High spatial resolution is obtained from a gamma-ray transmission density gauge by restricting the measured counts to a narrow band of the energy spectrum, close to the emission energy peak. The effect on measurement accuracy of any movement of this measurement window relative to the energy peak was investigated. The findings were related to anticipated energy peak movements in a proposed LED-based gain-stabilization system. Movements of the energy peaks during recording of unstabilized spectra prevented direct comparisons of spectra at different positions. A simulation procedure was, therefore, developed in which movements of the measurement window relative to sets of stable calibration spectra were examined.

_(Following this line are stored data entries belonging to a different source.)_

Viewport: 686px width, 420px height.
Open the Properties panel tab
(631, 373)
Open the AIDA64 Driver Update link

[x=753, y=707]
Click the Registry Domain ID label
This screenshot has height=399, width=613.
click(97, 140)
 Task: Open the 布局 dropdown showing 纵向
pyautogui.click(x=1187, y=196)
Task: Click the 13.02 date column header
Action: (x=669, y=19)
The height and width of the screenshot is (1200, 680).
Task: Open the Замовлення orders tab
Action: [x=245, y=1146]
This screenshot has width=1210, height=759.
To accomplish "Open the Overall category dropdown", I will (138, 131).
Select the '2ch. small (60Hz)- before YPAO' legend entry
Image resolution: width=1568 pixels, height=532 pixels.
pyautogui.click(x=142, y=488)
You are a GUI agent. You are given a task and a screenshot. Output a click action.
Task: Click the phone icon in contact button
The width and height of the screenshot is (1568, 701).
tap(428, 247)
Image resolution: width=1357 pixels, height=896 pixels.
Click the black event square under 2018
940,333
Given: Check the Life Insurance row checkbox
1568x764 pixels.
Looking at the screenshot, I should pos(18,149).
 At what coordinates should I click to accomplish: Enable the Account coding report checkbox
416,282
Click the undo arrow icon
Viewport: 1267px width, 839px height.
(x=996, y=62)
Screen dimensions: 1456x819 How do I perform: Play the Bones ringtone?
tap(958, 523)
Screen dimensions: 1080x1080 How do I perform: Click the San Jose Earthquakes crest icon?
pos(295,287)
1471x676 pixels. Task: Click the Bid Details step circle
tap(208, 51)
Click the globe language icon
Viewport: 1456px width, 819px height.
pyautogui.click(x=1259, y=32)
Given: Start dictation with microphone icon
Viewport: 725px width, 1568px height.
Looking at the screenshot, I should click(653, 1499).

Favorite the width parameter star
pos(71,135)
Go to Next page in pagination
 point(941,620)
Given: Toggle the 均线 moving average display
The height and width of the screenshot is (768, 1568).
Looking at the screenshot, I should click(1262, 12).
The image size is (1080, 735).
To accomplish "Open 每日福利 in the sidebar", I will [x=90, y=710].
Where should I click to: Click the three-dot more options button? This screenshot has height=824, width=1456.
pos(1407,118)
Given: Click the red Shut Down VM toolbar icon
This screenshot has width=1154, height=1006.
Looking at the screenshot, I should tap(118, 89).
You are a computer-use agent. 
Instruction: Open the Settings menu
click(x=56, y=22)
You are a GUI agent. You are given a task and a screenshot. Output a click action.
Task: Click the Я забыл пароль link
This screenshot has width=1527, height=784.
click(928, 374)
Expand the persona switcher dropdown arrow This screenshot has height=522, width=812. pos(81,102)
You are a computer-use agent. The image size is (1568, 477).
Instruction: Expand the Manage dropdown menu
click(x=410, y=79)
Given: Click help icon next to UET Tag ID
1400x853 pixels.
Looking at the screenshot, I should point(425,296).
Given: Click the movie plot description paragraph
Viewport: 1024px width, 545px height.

When analysing spectra, recorded using a gauge with a different gain-stabilization system, accuracy was found to be unaffected by simulated peak movements of up to 0.03 MeV in the direction of increasing energy. However, movements of stabilized spectra in the direction of decreasing energy, and of unstabilized spectra in either direction, increased measurement errors to twice the level of inherent measurement errors within 0.02 MeV, with errors in bulk density of up to 0.7 Mg m−3 for movements of 0.1 MeV. The spectra of the new LED-based stabilization system are expected to behave in a manner similar to the unstabilized system, therefore requiring regular monitoring of the peak position.